Именно за эти редкие для римских военачальников качества — великодушие и человечность — Плутарх ценил Тита Квинтия Фламинина и Эмилия Павла, которых он сопоставляет с наиболее уважаемыми им греческими стратегами, Тимолеонтом и Филопеменом. У Плутарха Фламинин предстает как благожелательный и благородный человек, известный любовью к эллинской культуре, освободитель Греции от варварского господства македонян. «Ни разу до этого Греция не соприкасалась так близко с Римом и тогда впервые оказалась замешанной в его дела, — пишет он в связи с этим, — и не будь римский полководец от природы человеком великодушным, чаще обращающимся к речам, чем к оружию, не будь он так убедителен в своих просьбах и так отзывчив к чужим просьбам, не будь он так настойчив, защищая справедливость, Греция отнюдь не столь легко предпочла бы новую чужеземную власть прежней, привычной». Хотя, как показало время, правы оказались те, которые считали, что благодеяния Фламинина, так же как впоследствии Эмилия Павла, состояли лишь в том, что, «развязав Греции ноги, он накинул ей веревку на шею».
Среди персонажей «Сравнительных жизнеописаний» немало и таких, чья бурная, чаще всего бесславно окончившаяся жизнь была призвана служить примером того, насколько пагубны чрезмерные амбиции и неуправляемые страсти. Это целый ряд по-своему незаурядных людей, которым от природы не было дано прожить спокойно, в какие бы времена они ни жили: блестящий афинянин Алкивиад, эпирский царь Пирр, «морской царь» Деметрий Полиоркет, плебейский диктатор Гай Марий, один из последних военачальников Римской республики Марк Антоний. Начинает этот перечень Гай Марций Кориолан, который, при всей своей храбрости и благочестии, вошел в анналы истории как предавший отечество. Плутарх сравнивает его с Алкивиадом, исходя прежде всего из сходства их натур, но это представляется натяжкой: Алкивиада, человека последних времен свободной Эллады, для которого не было ничего святого, все же трудно обвинить в сознательном предательстве отечества, в то время как Кориолан действительно совершает предательство, причем на заре римской истории, когда это вообще было делом немыслимым.
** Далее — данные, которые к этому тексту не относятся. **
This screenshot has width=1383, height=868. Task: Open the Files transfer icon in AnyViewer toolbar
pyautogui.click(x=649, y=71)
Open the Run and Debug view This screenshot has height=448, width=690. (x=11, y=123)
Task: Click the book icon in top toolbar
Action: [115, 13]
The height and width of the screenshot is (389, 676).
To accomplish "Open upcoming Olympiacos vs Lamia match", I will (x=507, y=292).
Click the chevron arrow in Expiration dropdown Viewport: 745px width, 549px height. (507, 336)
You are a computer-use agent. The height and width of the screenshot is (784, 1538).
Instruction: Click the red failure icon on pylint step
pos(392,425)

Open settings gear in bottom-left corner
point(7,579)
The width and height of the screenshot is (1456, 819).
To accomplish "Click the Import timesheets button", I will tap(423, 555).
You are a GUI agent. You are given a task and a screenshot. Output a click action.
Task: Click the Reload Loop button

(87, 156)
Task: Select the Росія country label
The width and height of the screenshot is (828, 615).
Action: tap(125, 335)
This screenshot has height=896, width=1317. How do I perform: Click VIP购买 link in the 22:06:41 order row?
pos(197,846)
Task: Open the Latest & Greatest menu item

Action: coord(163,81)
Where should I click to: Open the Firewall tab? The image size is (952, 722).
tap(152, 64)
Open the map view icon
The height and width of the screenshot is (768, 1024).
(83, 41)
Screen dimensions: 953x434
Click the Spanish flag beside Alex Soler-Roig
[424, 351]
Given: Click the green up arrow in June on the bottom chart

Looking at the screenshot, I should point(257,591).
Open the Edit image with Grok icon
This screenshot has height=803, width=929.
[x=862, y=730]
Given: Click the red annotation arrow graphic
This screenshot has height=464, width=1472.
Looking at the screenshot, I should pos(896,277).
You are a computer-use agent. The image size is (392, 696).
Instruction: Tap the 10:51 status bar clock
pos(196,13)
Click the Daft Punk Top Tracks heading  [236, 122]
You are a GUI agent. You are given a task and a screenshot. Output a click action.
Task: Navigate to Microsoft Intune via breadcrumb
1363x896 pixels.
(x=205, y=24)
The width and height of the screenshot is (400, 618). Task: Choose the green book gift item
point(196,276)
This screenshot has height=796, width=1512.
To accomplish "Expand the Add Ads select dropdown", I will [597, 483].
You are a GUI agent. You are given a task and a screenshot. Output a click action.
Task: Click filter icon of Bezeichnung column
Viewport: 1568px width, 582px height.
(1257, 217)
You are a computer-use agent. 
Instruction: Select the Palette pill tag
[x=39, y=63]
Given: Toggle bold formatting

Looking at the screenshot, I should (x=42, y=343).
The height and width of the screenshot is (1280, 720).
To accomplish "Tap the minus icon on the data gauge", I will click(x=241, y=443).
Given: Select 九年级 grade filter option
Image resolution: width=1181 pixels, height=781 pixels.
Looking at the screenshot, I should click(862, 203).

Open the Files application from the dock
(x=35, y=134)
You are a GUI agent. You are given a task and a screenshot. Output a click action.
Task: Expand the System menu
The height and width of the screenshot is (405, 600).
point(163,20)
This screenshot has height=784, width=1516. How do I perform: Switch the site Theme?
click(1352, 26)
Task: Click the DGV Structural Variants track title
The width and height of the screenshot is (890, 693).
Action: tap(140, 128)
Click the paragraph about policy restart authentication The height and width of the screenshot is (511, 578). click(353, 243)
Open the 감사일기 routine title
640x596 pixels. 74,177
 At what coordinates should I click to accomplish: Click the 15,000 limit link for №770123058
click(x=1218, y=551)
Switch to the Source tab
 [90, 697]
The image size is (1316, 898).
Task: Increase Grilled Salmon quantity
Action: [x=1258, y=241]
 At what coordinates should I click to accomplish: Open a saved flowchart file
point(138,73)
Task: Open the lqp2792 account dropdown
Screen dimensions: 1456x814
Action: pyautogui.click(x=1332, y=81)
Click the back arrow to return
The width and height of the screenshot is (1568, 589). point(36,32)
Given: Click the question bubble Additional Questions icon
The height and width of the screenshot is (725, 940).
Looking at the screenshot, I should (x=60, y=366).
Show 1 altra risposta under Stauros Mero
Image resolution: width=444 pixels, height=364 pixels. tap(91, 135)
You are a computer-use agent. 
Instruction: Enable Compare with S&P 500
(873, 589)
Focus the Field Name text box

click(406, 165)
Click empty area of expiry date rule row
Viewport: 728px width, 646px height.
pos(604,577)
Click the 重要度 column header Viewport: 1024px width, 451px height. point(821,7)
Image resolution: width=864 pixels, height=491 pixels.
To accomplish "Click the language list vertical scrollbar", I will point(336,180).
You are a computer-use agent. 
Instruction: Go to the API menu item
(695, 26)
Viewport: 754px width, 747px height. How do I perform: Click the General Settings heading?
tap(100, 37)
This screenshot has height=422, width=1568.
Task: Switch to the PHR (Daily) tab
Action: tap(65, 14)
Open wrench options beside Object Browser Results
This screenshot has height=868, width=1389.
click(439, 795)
В то время Рим вел войну с городом вольсков Кориолами, в ходе которой, как обычно, отличился храбростью аристократ Гай Марций. В связи с военными трудностями и нехваткой хлеба в Риме начались раздоры между патрициями и плебеями, и Гай Марций, известный как самый ярый противник черни, был изгнан из города. Гнев и жажда мести затмили его рассудок, и Кориолан (как отныне его стали называть), перейдя на сторону вольсков, повел их на Рим. И хотя он был остановлен собственной матерью и почти тут же убит новыми союзниками, напавшими на него со всех сторон, предательство перечеркнуло все его прежние подвиги.
Создавая один за другим исполненные жизни портреты людей, из подвигов и ошибок которых слагалась их теперь все больше общая история, Плутарх не считал себя вправе еще раз выносить приговор тем, кто уже расплатился за свои промахи и добрым именем, и самой жизнью: «если прямым жертвам тогдашних беззаконий, быть может, еще и простительно вымещать свой гнев даже на бесчувственных останках, то писателям, повествующим делах прошлого… забота о собственном добром имени воспрещает глумиться или потешаться над несчастьями, от которых, по воле случая, не защищен даже самый прекрасный и достойный человек». Из творений старинных поэтов, к которым Плутарх постоянно обращался, было видно, какой бездной может разверзнуться оскорбленное человеческое сердце, такое, как почерневшее от смертельной обиды сердце еврипидовой Медеи, заклавшей своих детей. И в то же время именно страсти, все низвергавшие бурные желания придавали прежней жизни греков ту цену, которую она утратила теперь в подневольном ничтожестве.